| PROVIDED PASSAGE |
=== Begin Enclosure ===
Search and Catalogue Web agents

This project concerns the design of two agents: a journalist and a cataloguer: autonomous tools devoted to retrieving, cataloguing and storing web-information in databases.

Working specification

Introduction
Objectives
Description of the agents
Technologies involved
Open Issues
Cooperation: a must

Introduction

The search for information on the world wide web is becoming very popular. The web provides fast and easy access to a huge volume of continuously growing information. Publishing on the web is easy, and a wealth of organizations and people are contributing to its growth. Information is always scattered piecewise over many locations, in many different formats and is in continuous change. Searching for information has become a difficult task, and automatic search engines such as altavista, hotbot, or metacrawler are a point of reference for looking up information in the web. The press is also present on the web, and many initiatives by different newspapers are to be encountered by the net surfer. Communities which share the same interests, for instance computer scientists or physicians, benefit from their own specialized on-line publications. Strides are being made towards the personalization of newspapers, so that users can access their customized version of the news. Customized news is built up for them by servers fed with their profiles. However there remains the problem of interfacing with multiple sources (different newspapers) in different formats. There is a need for automatic tools which can, on behalf of the user:

retrieve information from different sites
catalogue the information
store it in databases, to ease later recovery and browsing.

These automatic tools (agents) should be able to learn of new sources (sites) of information and appropriate new rules for the cataloguing information. One example of the application of these tools is a group of doctors in medicine for which one (or more) journalist agents retrieves information from specialised sites. A catalogue agent classifies and structures the information in order to faciliate later queries to the database. These ask for references and details pertaining to diseases, new treatments, where they have been applied, and with what results.

Objectives

The main goal of this work is to develop agents with the following capabilities:

ccoperation with other agents
searching for and retrieving information
filtering and classifying information
converting the information to different formats
storing the formatted information in a database

Description of the agents

In the project two kind of agents will be developed: journalist agents and catalogue agents.
=== End Enclosure ===
| DATA LISTING |
=== Begin Enclosure ===
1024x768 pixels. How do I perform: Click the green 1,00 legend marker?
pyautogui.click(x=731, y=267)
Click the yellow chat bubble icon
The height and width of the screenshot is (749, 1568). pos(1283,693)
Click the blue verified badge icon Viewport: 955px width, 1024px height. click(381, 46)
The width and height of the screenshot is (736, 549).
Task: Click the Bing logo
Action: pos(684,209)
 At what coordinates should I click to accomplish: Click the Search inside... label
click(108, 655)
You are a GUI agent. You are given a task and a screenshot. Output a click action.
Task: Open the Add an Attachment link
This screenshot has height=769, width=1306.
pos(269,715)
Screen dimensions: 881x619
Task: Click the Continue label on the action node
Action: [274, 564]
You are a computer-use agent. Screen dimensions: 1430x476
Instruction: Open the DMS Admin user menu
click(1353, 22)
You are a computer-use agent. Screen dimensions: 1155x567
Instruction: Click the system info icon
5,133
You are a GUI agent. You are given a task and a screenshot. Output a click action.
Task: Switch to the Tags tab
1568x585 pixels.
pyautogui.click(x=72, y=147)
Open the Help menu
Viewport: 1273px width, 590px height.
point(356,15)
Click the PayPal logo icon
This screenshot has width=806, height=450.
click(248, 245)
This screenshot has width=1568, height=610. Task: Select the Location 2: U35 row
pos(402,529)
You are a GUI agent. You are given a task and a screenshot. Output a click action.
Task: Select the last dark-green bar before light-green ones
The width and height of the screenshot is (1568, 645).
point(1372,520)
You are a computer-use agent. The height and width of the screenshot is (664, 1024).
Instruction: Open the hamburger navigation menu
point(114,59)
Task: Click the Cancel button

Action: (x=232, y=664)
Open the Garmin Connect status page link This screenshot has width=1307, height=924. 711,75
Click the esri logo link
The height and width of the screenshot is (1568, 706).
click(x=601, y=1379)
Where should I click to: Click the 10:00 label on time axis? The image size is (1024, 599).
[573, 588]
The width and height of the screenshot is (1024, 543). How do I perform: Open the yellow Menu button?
=== End Enclosure ===
| ASSIGNED TASK A |
Which automatic search engines does the text on search and catalogue web agents name as a point of reference for looking up information on the web?
| ASSIGNED TASK B |
Continue the text on search and catalogue web agents, starting after its last sentence.

| ANSWER A |
Altavista, hotbot, and metacrawler.

| ANSWER B |
Journalist agents are responsible for retreiving information. They maintain tables with the addresses (URLs) of previously identified publications of interest, their periodicity and relevant abstract layout information. They have a schedule of virtual visits and maintain logs of each visit. They should have a knowledge base with rules for scheduling visits and incorporating new URLs into their tables. They should be able to learn and improve the schedule of visits, and discover which are the best sites from which to retrieve information. They should be able to interact with other agents in order to cooperate and to compete with them (weighting and filtering the information received from other agents according to their own criteria - what is of interest to an american agent may not be of equal interest to a spanish one!).

The journalist agents should implement two interfaces:

Consult Interface (CI)

Administering Interface (AI)

Catalogue agents are responsible for classifying information. They should have an API which enables them to connect to different databases. They can have different Document Type Definitions (DTDs) for different areas of interest, so that each area (for example: medicine) gets its own syntax (expressed by a DTD) and labelled concepts. The catalogue agents get the raw information to be classified from the journalist agents. The catalogue agents could use different algorithms through an API which enables the incorporation of new algorithms. They should abstract new relations the better to be able to catalogue the information. Ideally, the information catalogued would be independent of the language.

The catalogue agents should implement two interfaces:

Interface for Queries (IQ)

Administrative Interface (AI)

Both kind agents should cooperate in both directions, i.e. the catalogue agents get information from the journalist agents, and the journalist agents can be told about the usefulness of the information retrieved by the catalogue agents. A logical consecuence of this cooperation is the specialization of pairs of agents with respect to the type of information they are dealing with (searching and classifying).

Technologies involved

The main technologies we assume will be used in the design are the following:

Java
JavaScript
XML (XML Hacking by Dan Connolly, Notes on XML software by Bert Bos)
HTML
XML parsers
agents(Agent Info, Agent News subscription, AI Research, AI Software Repositories and Directories IBM Aglets Workbench, Intelligent Software Agents, UMBC Agent Web)
databases accesible through SQL (and JDBC or ODBC)

Open Issues

This specification is neither formal nor closed. The team of students should begin by working on the open issues of the specification. They should take the appropriate design decisions to achieve a working prototype. This prototype will not necessarily implement all the aspects mentioned here, but the design team should be able to explain:

the main concepts and aspects they focussed on
how the design was divided among the members of the team
how the interface specification was arrived at
how the testing (including plan of testing, testing environment, test cases) was carried out.

Cooperation: a must must

Cooperation among the agents is a must for the design.

The design team could think about the way they themselves cooperate and try to understand cooperation among agents in the same terms, so as to extract conclusions valid for both kinds of cooperation.